Convert every line of the entries below into a JSON list of strings, one string per line, omitting blank lines.
• • • • • • •
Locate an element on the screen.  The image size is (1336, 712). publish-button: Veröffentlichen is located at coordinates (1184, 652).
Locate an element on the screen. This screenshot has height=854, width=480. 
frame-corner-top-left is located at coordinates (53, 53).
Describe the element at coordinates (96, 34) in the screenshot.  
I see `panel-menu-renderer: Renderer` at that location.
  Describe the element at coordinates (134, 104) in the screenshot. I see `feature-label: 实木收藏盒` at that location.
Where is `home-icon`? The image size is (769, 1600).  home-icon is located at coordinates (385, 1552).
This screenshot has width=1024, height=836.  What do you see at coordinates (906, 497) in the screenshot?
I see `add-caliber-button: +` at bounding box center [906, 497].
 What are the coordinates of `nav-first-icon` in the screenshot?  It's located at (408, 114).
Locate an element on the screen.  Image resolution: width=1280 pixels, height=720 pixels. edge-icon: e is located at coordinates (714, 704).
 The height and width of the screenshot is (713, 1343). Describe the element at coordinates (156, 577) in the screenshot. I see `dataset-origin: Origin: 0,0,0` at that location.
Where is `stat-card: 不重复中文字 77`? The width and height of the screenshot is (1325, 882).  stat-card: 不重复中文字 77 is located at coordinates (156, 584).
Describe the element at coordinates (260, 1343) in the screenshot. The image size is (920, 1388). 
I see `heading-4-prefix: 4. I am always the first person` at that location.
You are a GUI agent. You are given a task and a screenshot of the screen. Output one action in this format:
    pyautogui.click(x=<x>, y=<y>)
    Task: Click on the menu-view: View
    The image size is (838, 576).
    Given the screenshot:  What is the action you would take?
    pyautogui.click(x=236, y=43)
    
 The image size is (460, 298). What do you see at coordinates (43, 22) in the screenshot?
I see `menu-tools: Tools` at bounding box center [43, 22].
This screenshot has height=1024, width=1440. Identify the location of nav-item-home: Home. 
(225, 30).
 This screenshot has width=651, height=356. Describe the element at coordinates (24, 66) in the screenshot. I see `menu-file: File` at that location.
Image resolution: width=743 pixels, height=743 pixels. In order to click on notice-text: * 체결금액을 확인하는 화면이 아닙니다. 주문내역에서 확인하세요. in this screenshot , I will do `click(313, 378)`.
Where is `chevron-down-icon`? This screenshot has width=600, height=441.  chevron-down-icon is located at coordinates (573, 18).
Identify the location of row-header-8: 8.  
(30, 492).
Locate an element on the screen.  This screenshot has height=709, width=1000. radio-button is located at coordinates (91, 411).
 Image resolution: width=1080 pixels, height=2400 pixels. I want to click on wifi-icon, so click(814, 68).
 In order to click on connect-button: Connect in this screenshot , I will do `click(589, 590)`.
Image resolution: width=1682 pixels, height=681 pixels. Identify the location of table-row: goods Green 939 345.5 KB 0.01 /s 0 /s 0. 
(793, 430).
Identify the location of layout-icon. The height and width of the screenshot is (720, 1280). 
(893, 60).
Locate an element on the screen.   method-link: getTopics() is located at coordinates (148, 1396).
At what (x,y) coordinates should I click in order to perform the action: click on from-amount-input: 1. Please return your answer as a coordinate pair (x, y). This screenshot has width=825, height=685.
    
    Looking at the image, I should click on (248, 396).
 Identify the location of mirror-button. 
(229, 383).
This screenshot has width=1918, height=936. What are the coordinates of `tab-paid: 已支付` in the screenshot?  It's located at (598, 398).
• • • • • • •
_WRITTEN ANSWER_.
[
  "Locate an element on the screen.  The image size is (1336, 712). publish-button: Veröffentlichen is located at coordinates (1184, 652).",
  "Locate an element on the screen. This screenshot has height=854, width=480. ",
  "frame-corner-top-left is located at coordinates (53, 53).",
  "Describe the element at coordinates (96, 34) in the screenshot.  ",
  "I see `panel-menu-renderer: Renderer` at that location.",
  "  Describe the element at coordinates (134, 104) in the screenshot. I see `feature-label: 实木收藏盒` at that location.",
  "Where is `home-icon`? The image size is (769, 1600).  home-icon is located at coordinates (385, 1552).",
  "This screenshot has width=1024, height=836.  What do you see at coordinates (906, 497) in the screenshot?",
  "I see `add-caliber-button: +` at bounding box center [906, 497].",
  " What are the coordinates of `nav-first-icon` in the screenshot?  It's located at (408, 114).",
  "Locate an element on the screen.  Image resolution: width=1280 pixels, height=720 pixels. edge-icon: e is located at coordinates (714, 704).",
  " The height and width of the screenshot is (713, 1343). Describe the element at coordinates (156, 577) in the screenshot. I see `dataset-origin: Origin: 0,0,0` at that location.",
  "Where is `stat-card: 不重复中文字 77`? The width and height of the screenshot is (1325, 882).  stat-card: 不重复中文字 77 is located at coordinates (156, 584).",
  "Describe the element at coordinates (260, 1343) in the screenshot. The image size is (920, 1388). ",
  "I see `heading-4-prefix: 4. I am always the first person` at that location.",
  "You are a GUI agent. You are given a task and a screenshot of the screen. Output one action in this format:",
  "    pyautogui.click(x=<x>, y=<y>)",
  "    Task: Click on the menu-view: View",
  "    The image size is (838, 576).",
  "    Given the screenshot:  What is the action you would take?",
  "    pyautogui.click(x=236, y=43)",
  " The image size is (460, 298). What do you see at coordinates (43, 22) in the screenshot?",
  "I see `menu-tools: Tools` at bounding box center [43, 22].",
  "This screenshot has height=1024, width=1440. Identify the location of nav-item-home: Home. ",
  "(225, 30).",
  " This screenshot has width=651, height=356. Describe the element at coordinates (24, 66) in the screenshot. I see `menu-file: File` at that location.",
  "Image resolution: width=743 pixels, height=743 pixels. In order to click on notice-text: * 체결금액을 확인하는 화면이 아닙니다. 주문내역에서 확인하세요. in this screenshot , I will do `click(313, 378)`.",
  "Where is `chevron-down-icon`? This screenshot has width=600, height=441.  chevron-down-icon is located at coordinates (573, 18).",
  "Identify the location of row-header-8: 8.  ",
  "(30, 492).",
  "Locate an element on the screen.  This screenshot has height=709, width=1000. radio-button is located at coordinates (91, 411).",
  " Image resolution: width=1080 pixels, height=2400 pixels. I want to click on wifi-icon, so click(814, 68).",
  " In order to click on connect-button: Connect in this screenshot , I will do `click(589, 590)`.",
  "Image resolution: width=1682 pixels, height=681 pixels. Identify the location of table-row: goods Green 939 345.5 KB 0.01 /s 0 /s 0. ",
  "(793, 430).",
  "Identify the location of layout-icon. The height and width of the screenshot is (720, 1280). ",
  "(893, 60).",
  "Locate an element on the screen.   method-link: getTopics() is located at coordinates (148, 1396).",
  "At what (x,y) coordinates should I click in order to perform the action: click on from-amount-input: 1. Please return your answer as a coordinate pair (x, y). This screenshot has width=825, height=685.",
  "    Looking at the image, I should click on (248, 396).",
  " Identify the location of mirror-button. ",
  "(229, 383).",
  "This screenshot has width=1918, height=936. What are the coordinates of `tab-paid: 已支付` in the screenshot?  It's located at (598, 398)."
]